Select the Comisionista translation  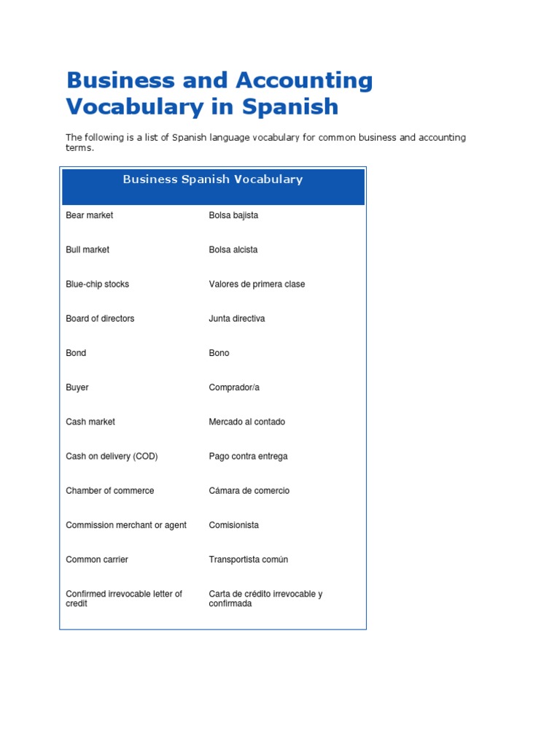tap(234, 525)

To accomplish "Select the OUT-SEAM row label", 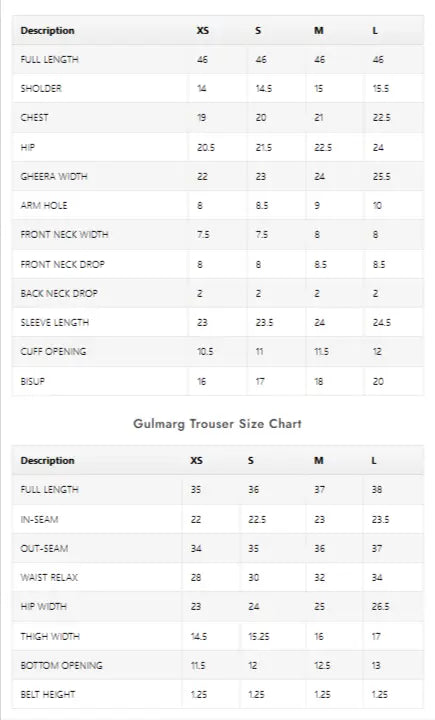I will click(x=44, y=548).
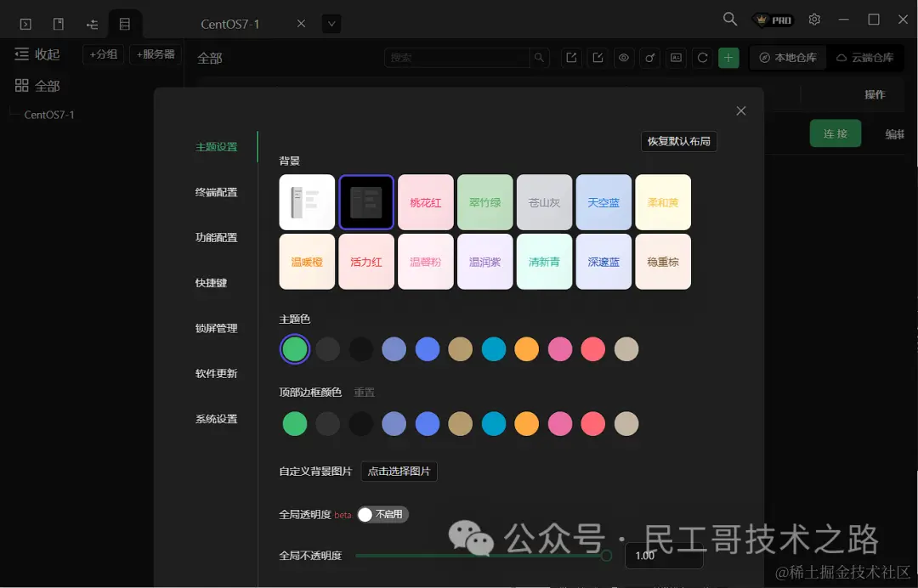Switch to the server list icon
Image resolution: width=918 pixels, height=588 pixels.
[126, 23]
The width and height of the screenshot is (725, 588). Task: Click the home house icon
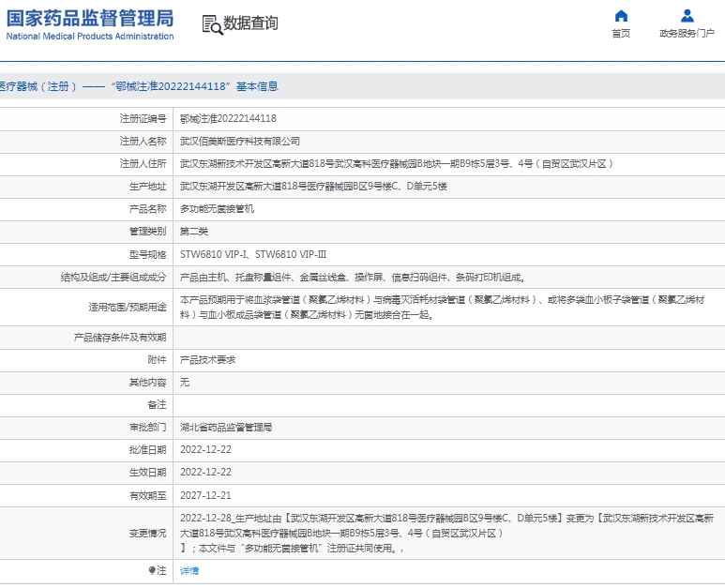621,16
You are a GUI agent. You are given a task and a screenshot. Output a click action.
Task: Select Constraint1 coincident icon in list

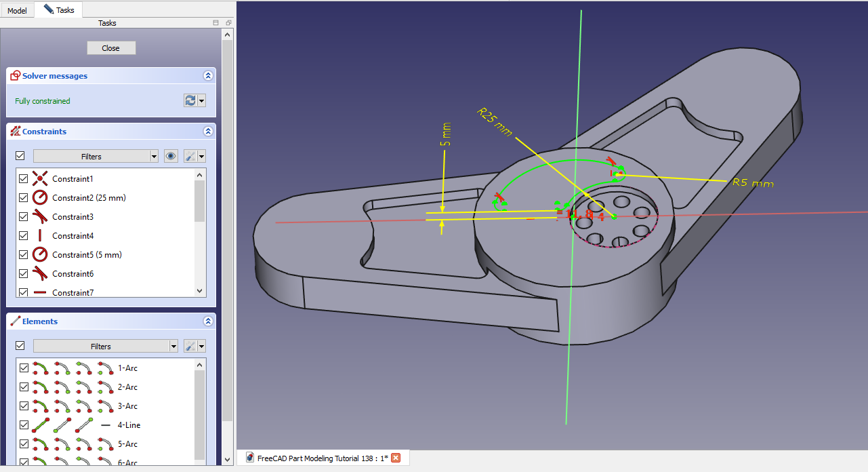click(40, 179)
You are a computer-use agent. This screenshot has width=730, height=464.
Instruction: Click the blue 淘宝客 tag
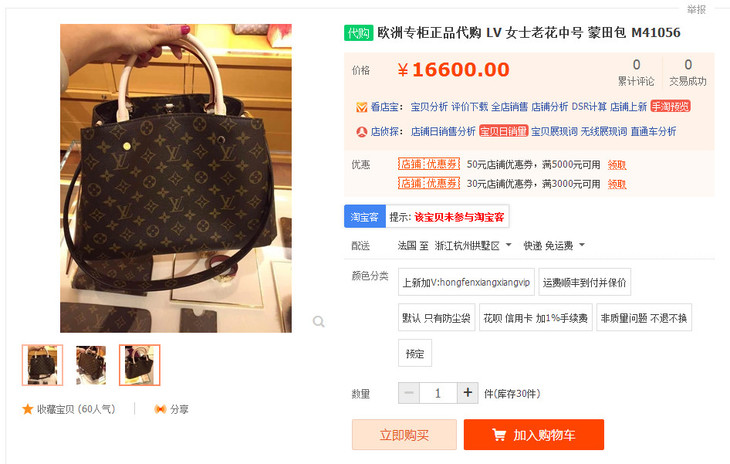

=-=-=-=-=

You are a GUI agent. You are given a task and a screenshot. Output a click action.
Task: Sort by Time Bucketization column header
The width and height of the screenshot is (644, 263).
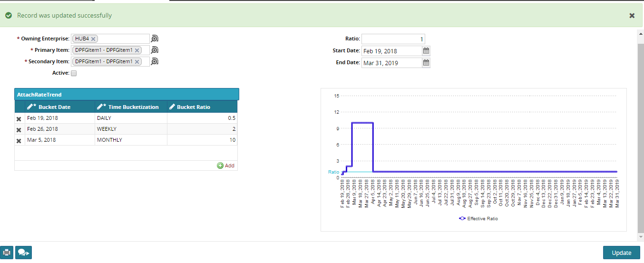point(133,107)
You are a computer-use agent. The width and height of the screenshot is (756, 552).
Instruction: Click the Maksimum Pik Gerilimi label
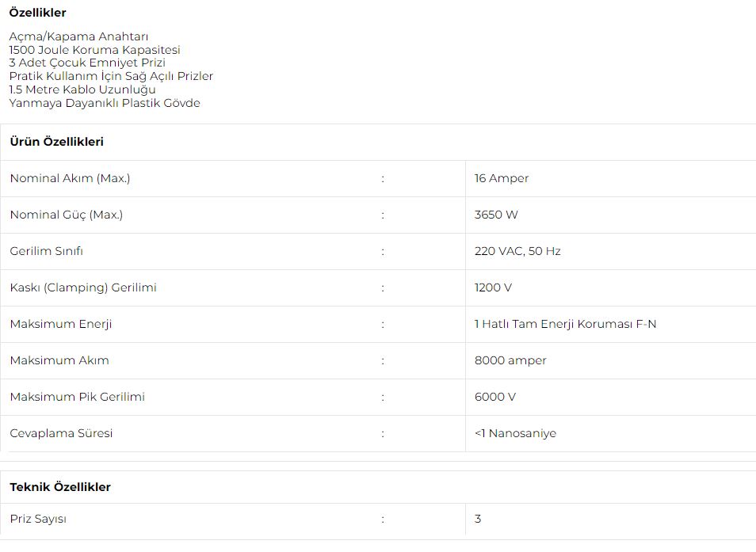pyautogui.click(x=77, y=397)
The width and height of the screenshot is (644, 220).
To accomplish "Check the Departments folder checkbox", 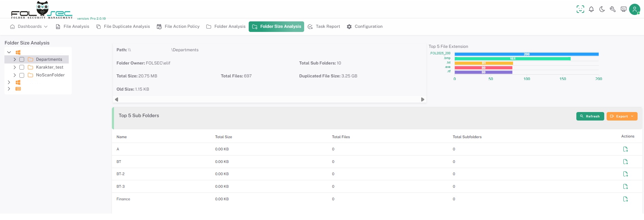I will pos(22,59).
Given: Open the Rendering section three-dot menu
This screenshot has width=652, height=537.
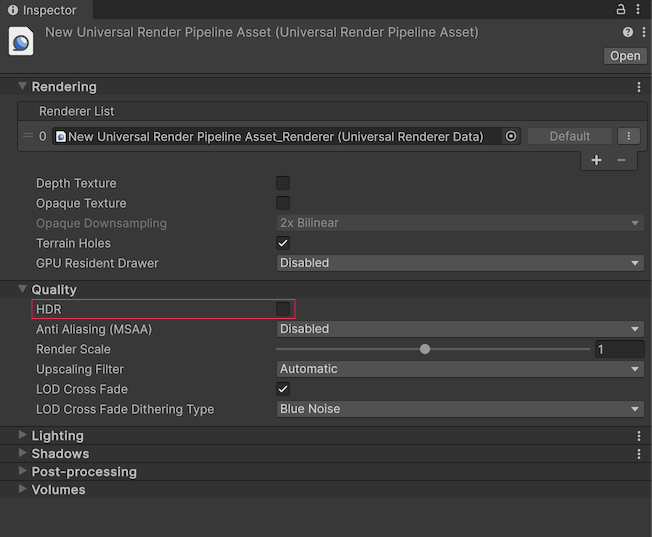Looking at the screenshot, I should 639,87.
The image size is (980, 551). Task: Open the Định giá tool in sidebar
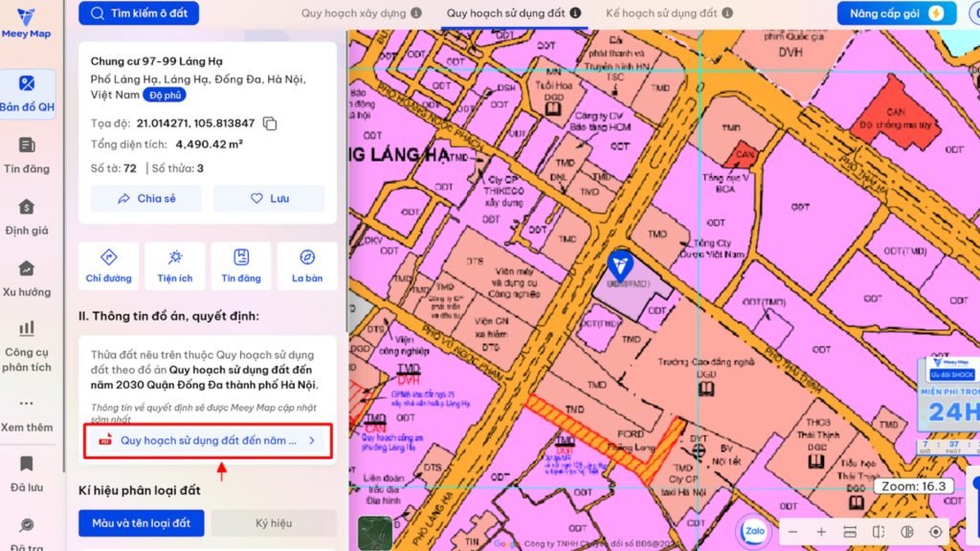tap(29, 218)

=-=-=-=-=

What needs to be done:
Out of the data above, transcribe exactly and only the lines starting with the line that has "You are a computer-use agent. This" and going on through the line that has "Instruction: Click the blue 淘宝客 tag", both included.

Written solution:
You are a computer-use agent. This screenshot has width=730, height=464.
Instruction: Click the blue 淘宝客 tag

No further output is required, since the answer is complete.